■ WHAT YOU NEED TO DO
As output, give the exact lines from the one containing "Click the key icon beside IDin parameter" through the end of the listing below, both included, without the pictures.

================

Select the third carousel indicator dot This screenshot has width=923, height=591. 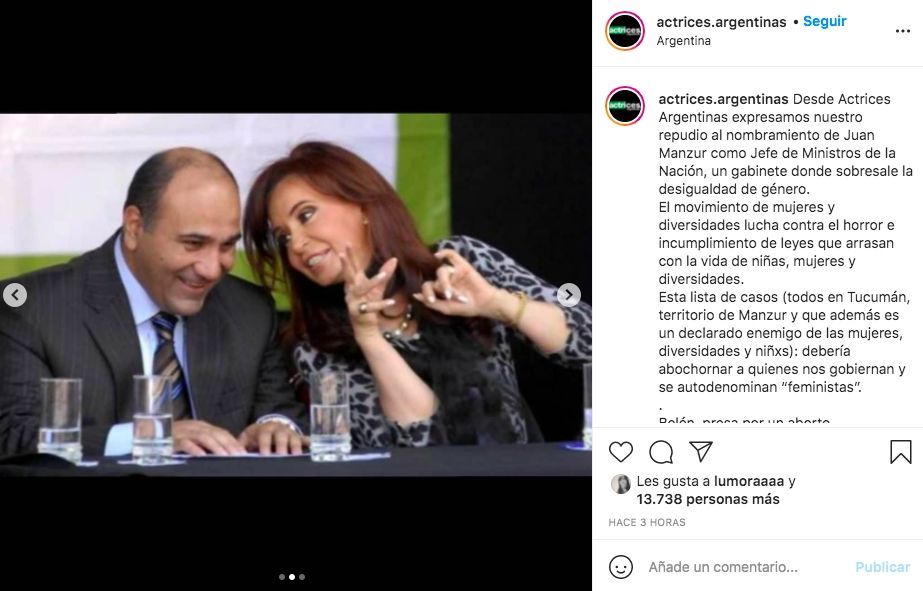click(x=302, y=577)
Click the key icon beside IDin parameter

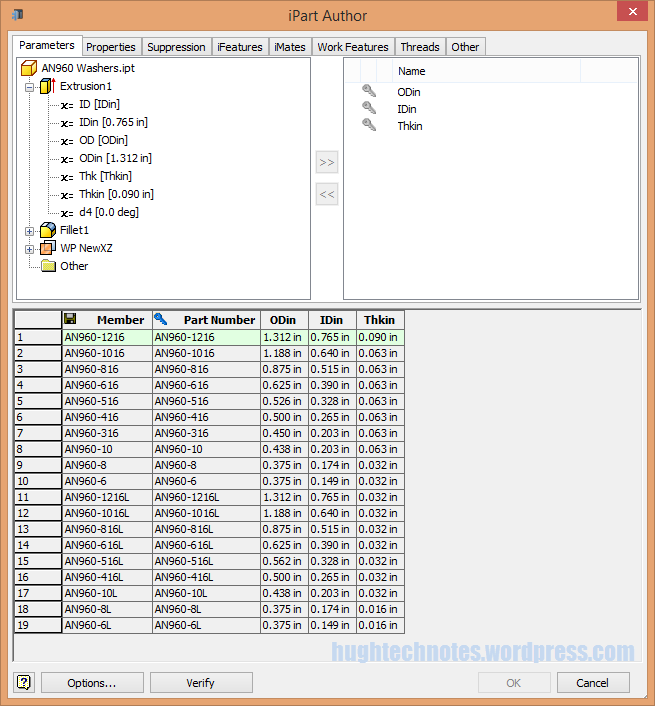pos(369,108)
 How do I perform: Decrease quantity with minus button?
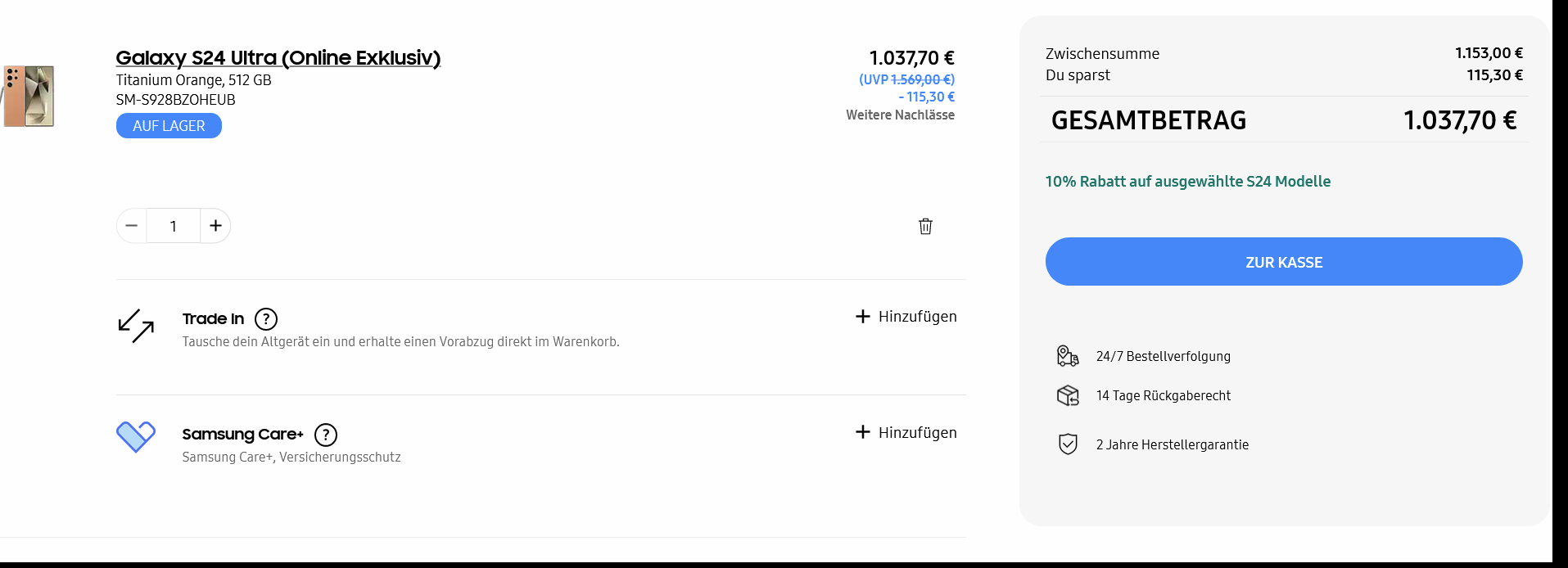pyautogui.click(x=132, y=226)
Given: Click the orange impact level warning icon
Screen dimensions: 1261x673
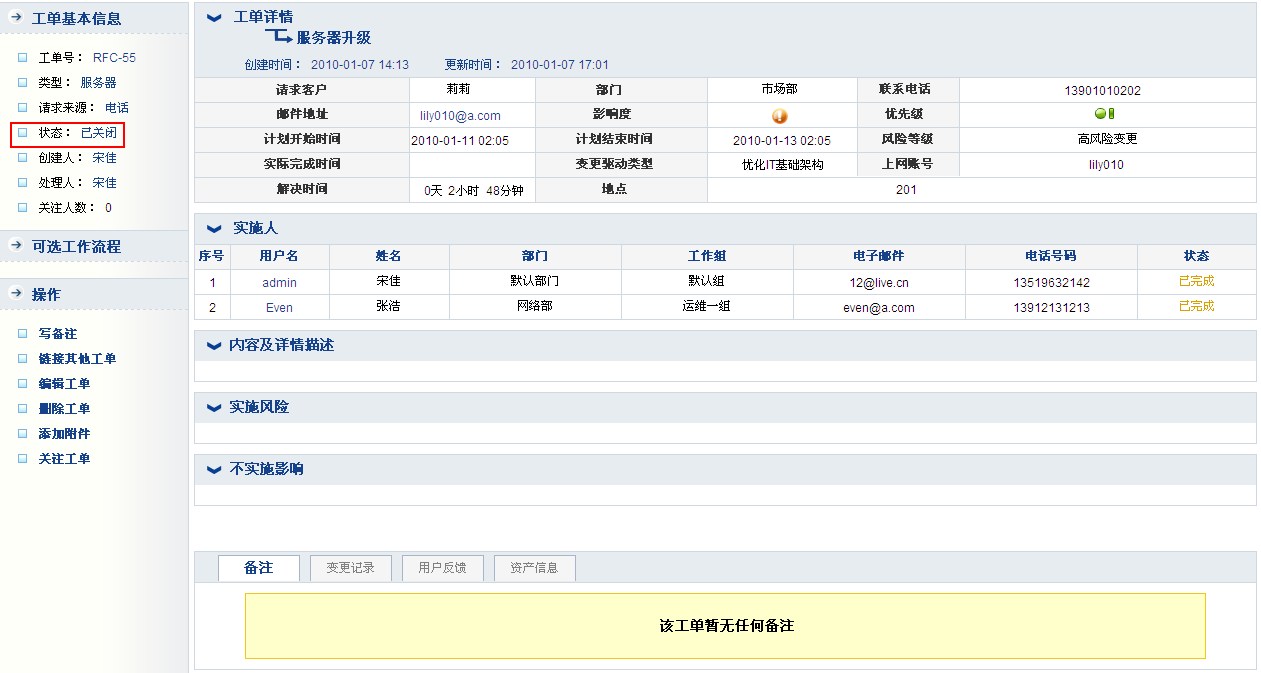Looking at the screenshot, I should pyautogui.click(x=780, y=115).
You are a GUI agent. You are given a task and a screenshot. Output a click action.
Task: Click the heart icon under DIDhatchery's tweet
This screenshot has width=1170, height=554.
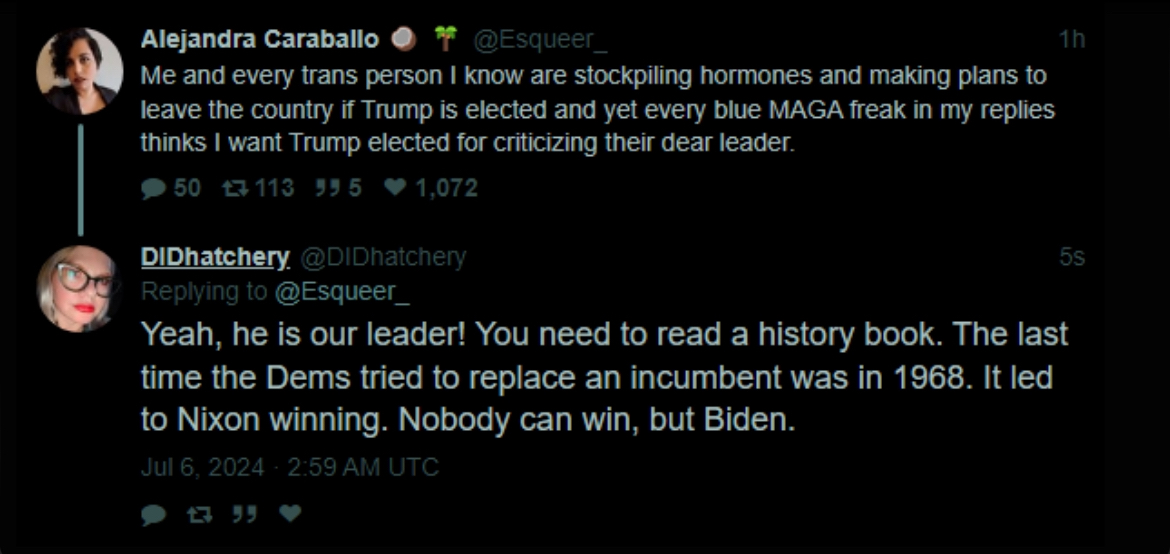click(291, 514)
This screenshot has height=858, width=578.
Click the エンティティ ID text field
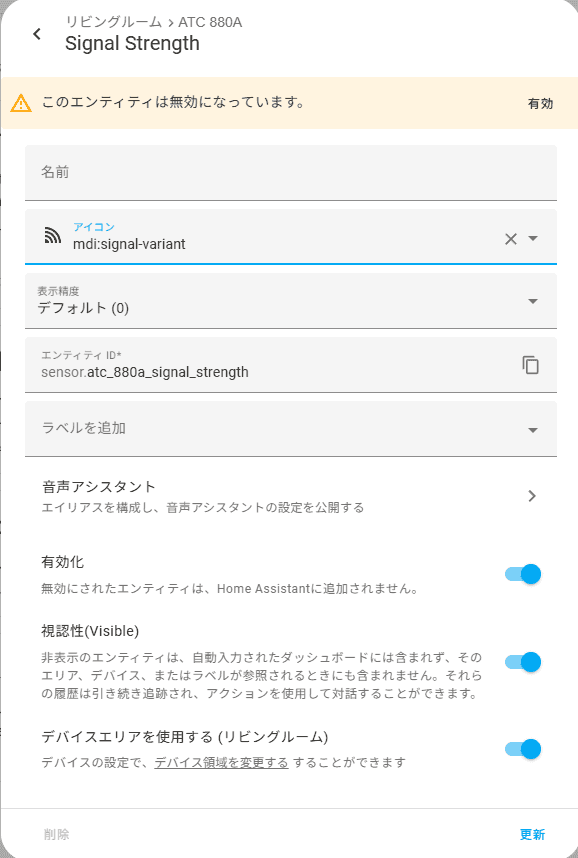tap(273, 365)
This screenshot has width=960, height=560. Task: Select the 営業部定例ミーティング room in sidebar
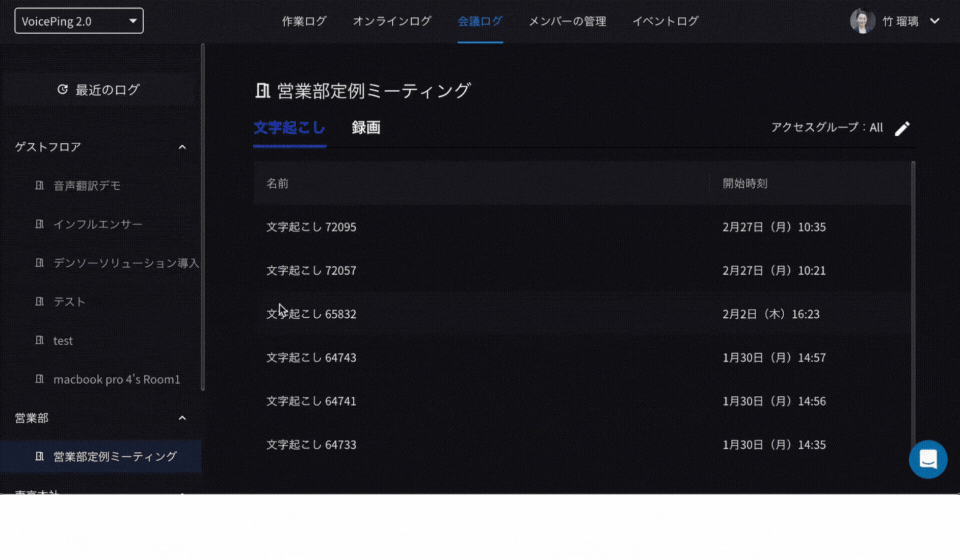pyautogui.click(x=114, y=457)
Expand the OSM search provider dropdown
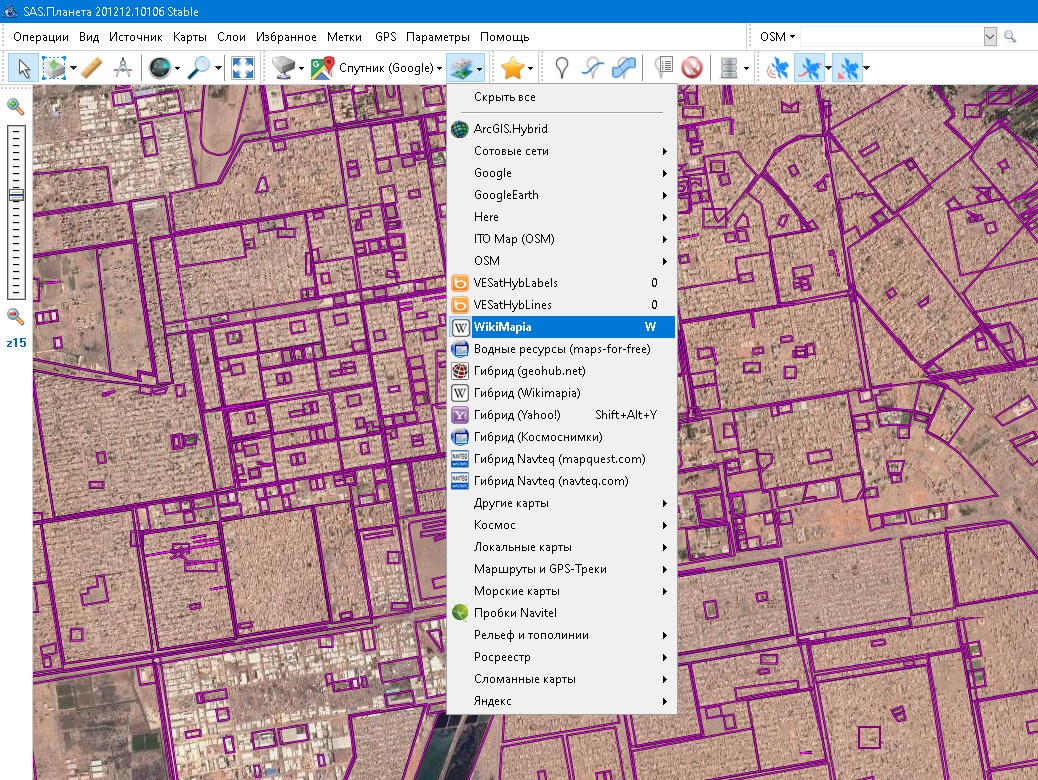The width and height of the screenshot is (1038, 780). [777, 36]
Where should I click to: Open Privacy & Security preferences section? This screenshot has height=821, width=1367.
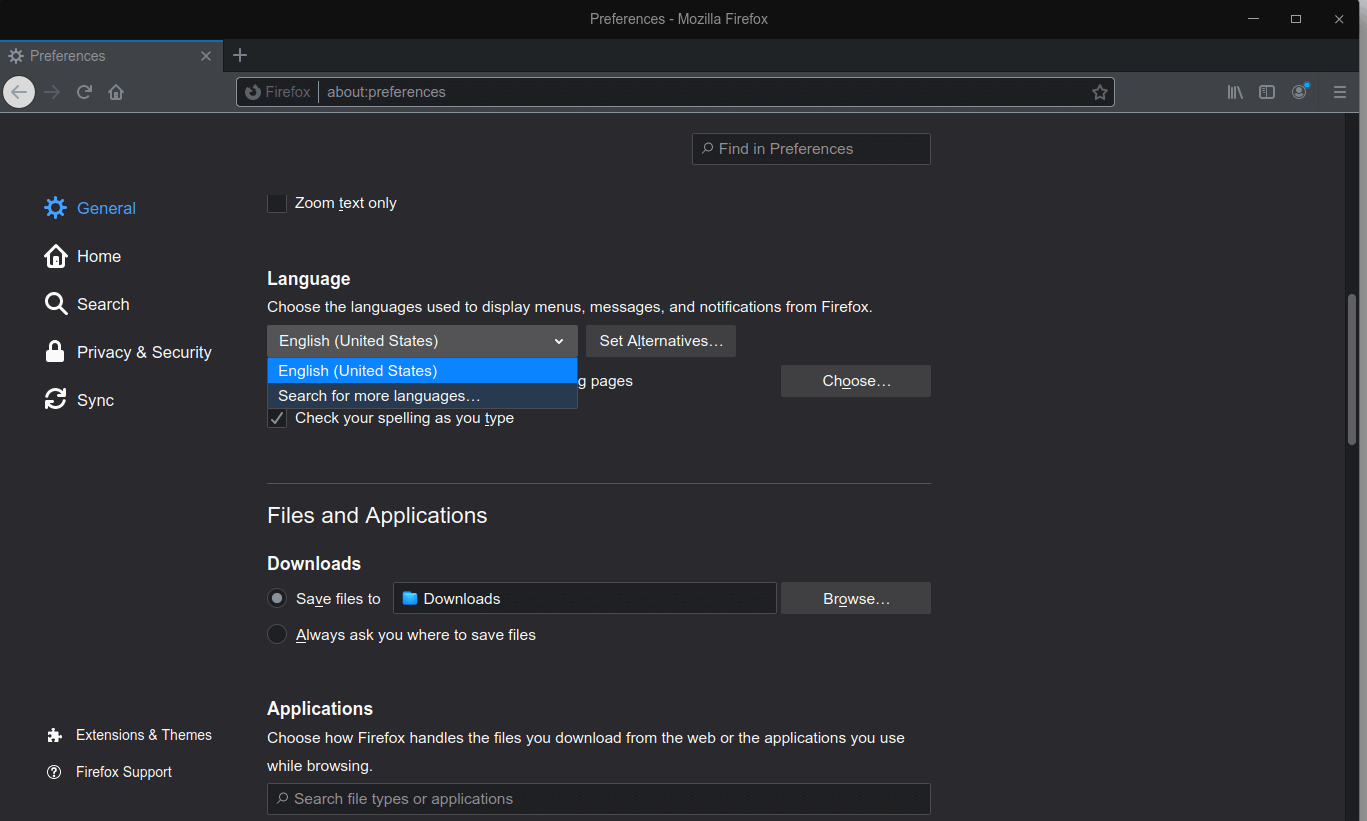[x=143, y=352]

================

■ YOUR SOLUTION
Click the key icon beside IDin parameter

pos(369,108)
 How do I perform: Decrease quantity with minus button?
pyautogui.click(x=132, y=226)
Given: Click the orange impact level warning icon
Screen dimensions: 1261x673
Looking at the screenshot, I should pyautogui.click(x=780, y=115).
You are a GUI agent. You are given a task and a screenshot. Output a click action.
Task: Click the heart icon under DIDhatchery's tweet
This screenshot has width=1170, height=554.
click(291, 514)
This screenshot has height=858, width=578.
Click the エンティティ ID text field
tap(273, 365)
This screenshot has width=960, height=560. Task: Select the 営業部定例ミーティング room in sidebar
pyautogui.click(x=114, y=457)
Expand the OSM search provider dropdown
The width and height of the screenshot is (1038, 780). [777, 36]
Where should I click to: Open Privacy & Security preferences section? This screenshot has height=821, width=1367.
[x=143, y=352]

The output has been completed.